__Task objective__:
Reproduce everything in the data below, from the line containing "Given: Select the Split (scissors) tool" down to the end of the data, both ends included. Leave the pictures out.

__Exercise materials__:
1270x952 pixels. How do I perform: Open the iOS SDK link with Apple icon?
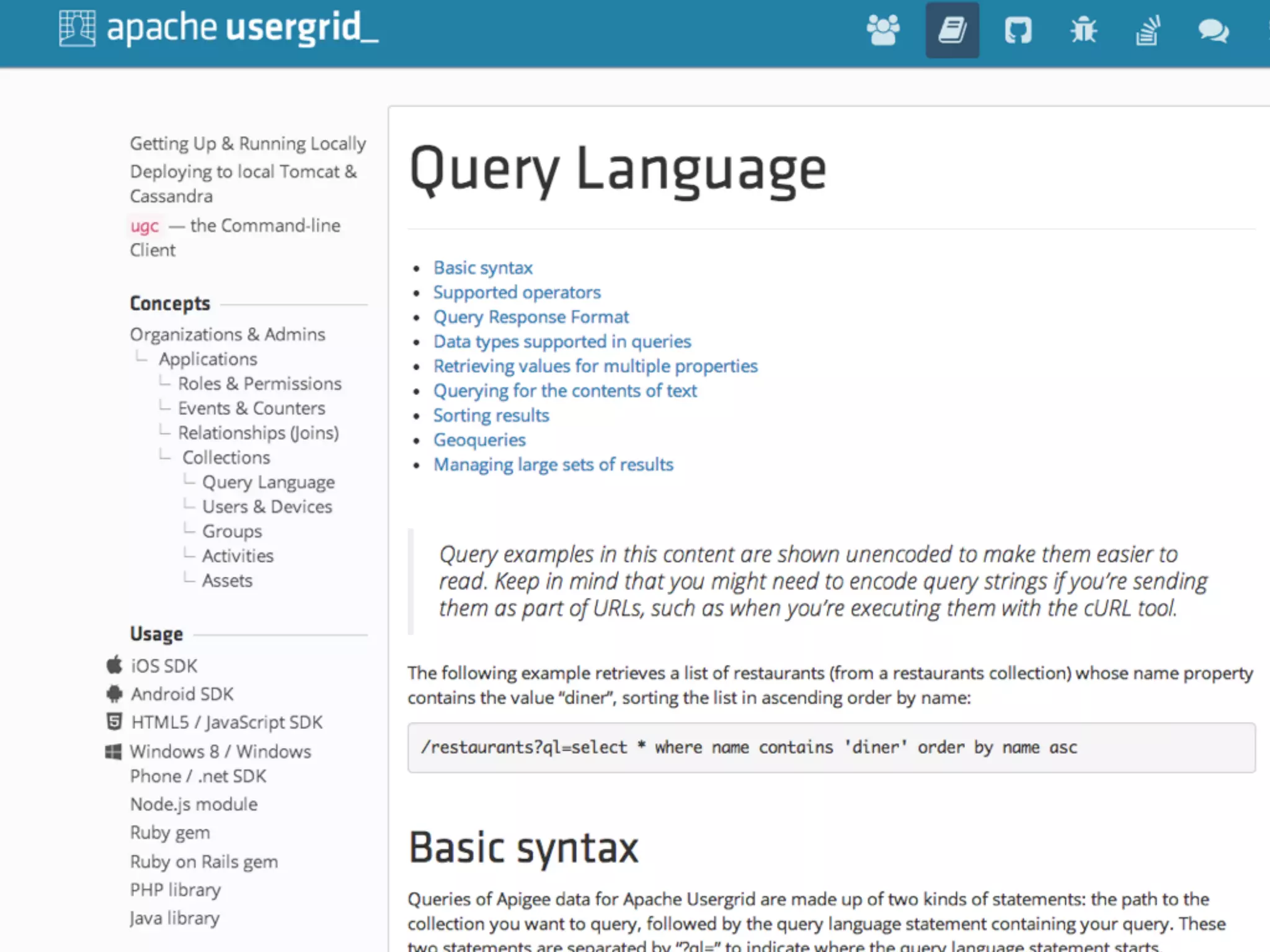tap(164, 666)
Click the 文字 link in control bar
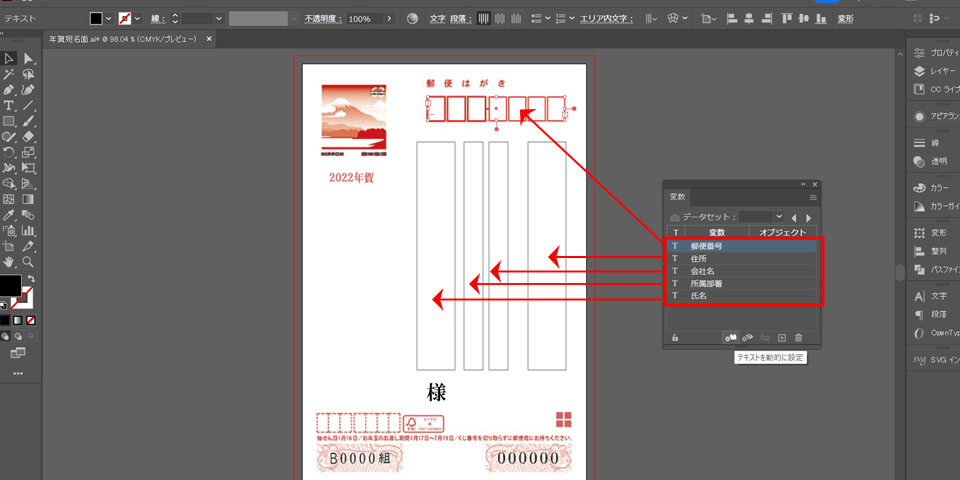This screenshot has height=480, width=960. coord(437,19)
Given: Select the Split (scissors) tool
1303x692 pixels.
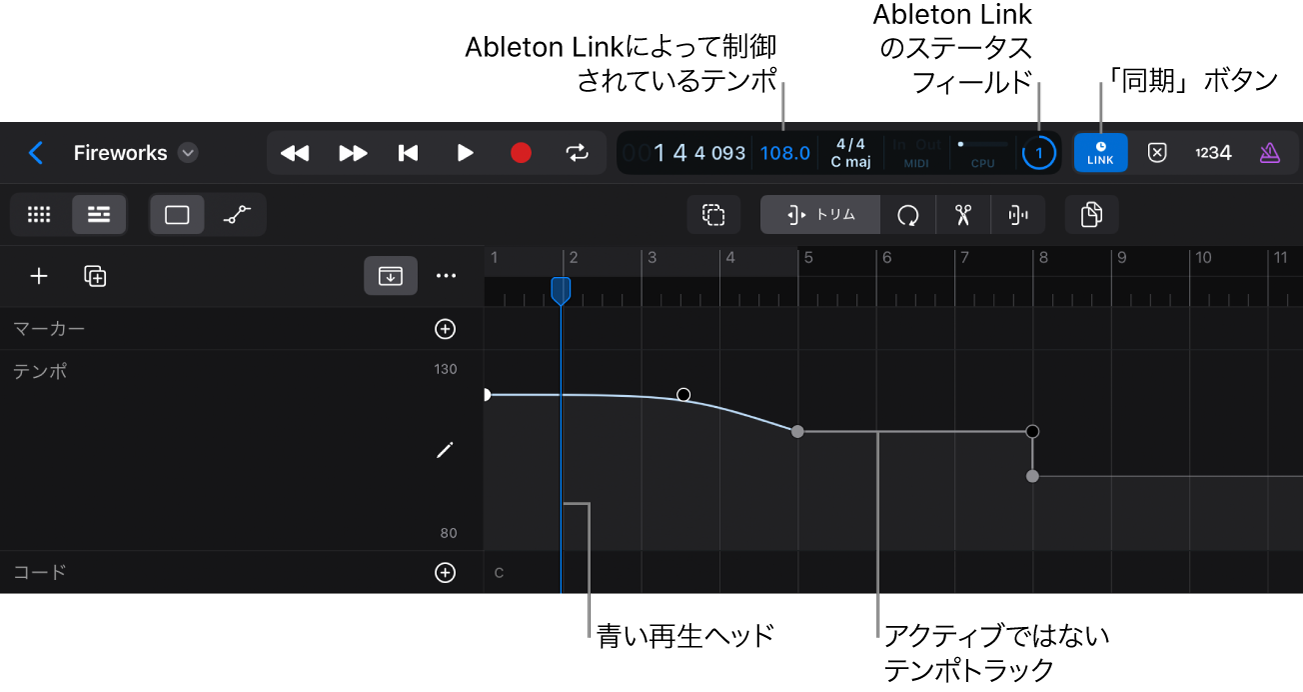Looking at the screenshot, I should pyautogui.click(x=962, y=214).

__Written response__:
Given: Select the Split (scissors) tool
1303x692 pixels.
Looking at the screenshot, I should pyautogui.click(x=962, y=214).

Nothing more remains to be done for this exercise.